Она еще секунду раздумывала и, ничего не сказав, повернулась. Он протянул ей руку, она не увидела. Из садика она выходила спокойно, потом побежала.

16

Сегодня был первый вечер, когда ему не хотелось на люди, в толчею и шум. И, как назло, на улицах сегодня было особенно много народу. Терентьев вышел на площадь Дзержинского, его обгоняли и теснили, чуть не затолкали в метро в общем потоке, он еле выкарабкался. На переходе через улицу ему засвистел постовой: он, задумавшись, лез на красный свет, под колеса машин. Он возвратился назад, снова попал в какую-то людскую струю — его занесло в закусочную на углу Черкасского переулка. Тут он вспомнил, что не обедал, и подкрепился сосисками с капустой и кофе. Пока он выстаивал очереди в кассу и раздаточную, на улицах схлынули людские потоки. Посередине тротуаров текли ручейки пешеходов, от них можно было держаться в стороне. А потом и вовсе стало просторно — Терентьев шел мимо окончивших рабочий день зданий ЦК и МК. Он выбрался — мимо остатков Китайгородской стены — к набережной Москвы-реки. Вечер переходил в ночь. На ярко освещенных улицах ночи нельзя было увидеть, над широкой полосой реки она должна была стать заметной. Терентьеву хотелось подышать свежестью, поглядеть в глаза звездам, насладиться плеском воды.

По набережной с рычанием мчались грузовики, от них несло бензином и мазутом, река тоже пахла нефтью. Киловаттные лампы оттесняли темноту, и здесь звезды светили тускло, их было мало. Терентьев повернул налево и вышел на набережную Яузы. Он нашел наконец то, чего искал. Его со всех сторон окружила ночь.
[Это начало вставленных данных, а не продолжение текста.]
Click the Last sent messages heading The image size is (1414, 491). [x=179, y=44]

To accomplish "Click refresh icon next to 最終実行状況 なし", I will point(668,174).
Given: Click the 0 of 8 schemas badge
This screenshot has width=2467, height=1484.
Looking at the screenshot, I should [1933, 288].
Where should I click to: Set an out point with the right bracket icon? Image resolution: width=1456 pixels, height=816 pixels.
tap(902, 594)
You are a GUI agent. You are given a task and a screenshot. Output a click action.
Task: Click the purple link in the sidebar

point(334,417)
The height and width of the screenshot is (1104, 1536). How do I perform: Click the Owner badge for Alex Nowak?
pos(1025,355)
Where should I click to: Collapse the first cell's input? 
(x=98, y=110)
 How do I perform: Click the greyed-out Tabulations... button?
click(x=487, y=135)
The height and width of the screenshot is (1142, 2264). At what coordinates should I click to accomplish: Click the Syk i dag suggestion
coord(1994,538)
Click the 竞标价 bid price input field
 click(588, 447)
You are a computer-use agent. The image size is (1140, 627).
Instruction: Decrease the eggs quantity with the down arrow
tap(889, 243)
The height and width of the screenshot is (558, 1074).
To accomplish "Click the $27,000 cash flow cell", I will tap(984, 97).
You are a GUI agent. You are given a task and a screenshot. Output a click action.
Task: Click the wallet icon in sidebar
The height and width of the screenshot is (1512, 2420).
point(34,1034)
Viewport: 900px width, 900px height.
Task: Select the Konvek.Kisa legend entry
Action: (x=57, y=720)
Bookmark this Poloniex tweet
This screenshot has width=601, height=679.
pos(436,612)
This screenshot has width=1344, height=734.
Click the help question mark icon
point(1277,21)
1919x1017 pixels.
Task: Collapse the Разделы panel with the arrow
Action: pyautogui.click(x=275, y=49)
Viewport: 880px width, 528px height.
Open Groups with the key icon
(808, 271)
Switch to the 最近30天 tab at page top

Он и раньше любил этот уголок Москвы. Грязная Яуза причудливо извивалась меж гранитных стен. Днем ее мутная вода отталкивала, ночью были видны только великолепные набережные, живописно горбатые мосты, высокие, в зелени берега над набережными и мостовыми. Здесь всегда было безлюдно и прохладно, изредка проносились машины, с нависающих берегов доносился приглушенный грохот работающих, как цех, городских магистралей. Терентьев всегда удивлялся, почему на Яузе не бродят парочки, это место было словно создано для влюбленных, для молчаливых прогулок, ласковых слов, горячих ссор, сменяющихся горячими примирениями, вообще для всяческого «выяснения отношений». Он неторопливо двигался вдоль гранитного парапета и, заложив руки за спину, вглядывался в небо. Над Яузой звезд было больше, чем над Москвой-рекой. Он любовался звездами и набережными, заставлял себя думать о разных пустяках, чтоб не прорвались иные, горькие мысли.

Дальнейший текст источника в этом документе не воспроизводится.